Description of the task:
Sort through the listing below and keep each line with the word "agent". Copy those.

Data records:
..........
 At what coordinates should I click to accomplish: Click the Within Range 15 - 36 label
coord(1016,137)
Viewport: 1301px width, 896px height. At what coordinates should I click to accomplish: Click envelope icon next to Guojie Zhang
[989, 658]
..........
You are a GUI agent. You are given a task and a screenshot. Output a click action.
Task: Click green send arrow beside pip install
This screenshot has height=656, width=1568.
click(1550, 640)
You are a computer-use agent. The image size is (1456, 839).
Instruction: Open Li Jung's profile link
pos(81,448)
..........
Task answer:
You are a GUI agent. You are given a task and a screenshot. Output a click action.
You are a computer-use agent. The image size is (1456, 839).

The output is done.